通过DNA杂交形成的手性金四面体，其CD信号强度与手性组装体的含量密切相关，通过外加DNase I，水解起连接作用的DNA分子，破坏手性金四面体的空间构型，必然会导致CD信号的降低。DNase I活性越高，金四面体被解离的越多，CD信号降低的越厉害。通过建立CD信号强度与DNase I活性之间的标准曲线，可以检测溶液中DNase I的活性。

发明内容

本发明的目的是提供一种基于金四面体手性纳米结构检测DNase I活性的方法。

本发明的技术方案：一种基于金四面体手性纳米结构检测核酸内切酶DNase I活性的方法，工艺步骤为：

（一）检测探针的制备

（1）15nm粒径金纳米粒子（AuNP₁）合成

采用常规方法柠檬酸三钠还原氯金酸合成15nm粒径金纳米粒子AuNP₁：将反应用的三角瓶用王水浸泡12h，然后用超纯水冲洗3次后，烘干、备用。向其中加入100 mL 0.25 mM的氯金酸水溶液，搅拌加热至沸腾，5min后加入2.5 mL新鲜配制的质量分数为1%的柠檬酸三钠水溶液，继续搅拌加热，30min后，结束反应，移去热源，待溶液冷至室温后，将AuNP₁溶液放入4℃冰箱。

（2）25nm粒径金纳米粒子（AuNP₂）合成

采用常规方法柠檬酸三钠还原氯金酸合成25nm粒径金纳米粒子AuNP₂：方法与制备AuNP₁相同，只是将柠檬酸三钠的用量变为1.5mL，其余条件均不变，即可制备得到AuNP₂溶液。

（3）AuNP₁和DNA1偶联

步骤（1）合成出的AuNP₁和巯基修饰的DNA1进行偶联形成AuNP₁-DNA1复合体：取50mL 2nM的步骤（1）制备的AuNP₁加入20mg二水合双（对-璜酰苯基）苯基膦化二钾盐，震荡混匀，孵育12h后离心去除上清液，将沉淀以10 mL 0.5×TBE重悬；向其中加入DNA1，控制DNA1与AuNP₁的摩尔比为5:1，2h后，加入2M氯化钠使得氯化钠终浓度为50mM。12h后，离心，去除游离的DNA1分子，得到AuNP₁-DNA1复合体。

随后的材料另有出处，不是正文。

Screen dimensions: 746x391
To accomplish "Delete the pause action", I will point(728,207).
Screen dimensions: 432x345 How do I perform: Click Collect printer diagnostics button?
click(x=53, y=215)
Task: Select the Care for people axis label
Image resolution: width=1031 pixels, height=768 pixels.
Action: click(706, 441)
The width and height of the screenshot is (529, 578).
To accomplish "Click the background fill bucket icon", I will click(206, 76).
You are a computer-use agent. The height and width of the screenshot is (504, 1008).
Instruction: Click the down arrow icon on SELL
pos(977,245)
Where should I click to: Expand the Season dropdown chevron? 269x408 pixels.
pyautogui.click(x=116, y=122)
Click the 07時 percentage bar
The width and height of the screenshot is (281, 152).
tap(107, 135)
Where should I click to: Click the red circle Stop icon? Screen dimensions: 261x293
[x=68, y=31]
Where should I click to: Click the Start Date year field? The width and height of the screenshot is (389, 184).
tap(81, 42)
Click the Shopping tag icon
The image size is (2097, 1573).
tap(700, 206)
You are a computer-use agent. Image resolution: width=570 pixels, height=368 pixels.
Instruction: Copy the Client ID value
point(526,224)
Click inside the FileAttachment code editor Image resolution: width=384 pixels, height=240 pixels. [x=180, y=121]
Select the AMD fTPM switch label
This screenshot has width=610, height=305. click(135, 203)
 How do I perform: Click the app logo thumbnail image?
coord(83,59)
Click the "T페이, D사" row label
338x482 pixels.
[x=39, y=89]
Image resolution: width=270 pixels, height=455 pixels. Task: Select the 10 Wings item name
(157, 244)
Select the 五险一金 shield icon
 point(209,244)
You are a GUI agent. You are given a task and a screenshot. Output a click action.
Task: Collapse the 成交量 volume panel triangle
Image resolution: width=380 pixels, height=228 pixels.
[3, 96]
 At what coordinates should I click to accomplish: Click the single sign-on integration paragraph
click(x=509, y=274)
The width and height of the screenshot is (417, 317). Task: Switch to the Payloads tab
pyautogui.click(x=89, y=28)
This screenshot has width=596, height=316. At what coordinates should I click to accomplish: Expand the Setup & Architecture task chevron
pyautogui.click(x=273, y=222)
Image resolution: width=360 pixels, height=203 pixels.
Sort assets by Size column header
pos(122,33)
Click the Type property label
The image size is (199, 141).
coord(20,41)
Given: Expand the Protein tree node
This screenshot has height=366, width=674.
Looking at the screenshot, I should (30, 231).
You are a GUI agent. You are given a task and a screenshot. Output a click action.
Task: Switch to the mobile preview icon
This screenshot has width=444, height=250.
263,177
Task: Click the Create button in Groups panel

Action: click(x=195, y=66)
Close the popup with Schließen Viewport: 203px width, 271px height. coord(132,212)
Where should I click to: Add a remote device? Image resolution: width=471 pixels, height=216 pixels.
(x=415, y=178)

DNA1：HS-5’-TTT GCC TGG AGA TAC ATG CAC ATT ACG GCT TTC CCT ATT AGA AGG TCT CAG GTG CGC GTT TCG GTA AGT AGA CGG GAC CAG TTC GCC-3’。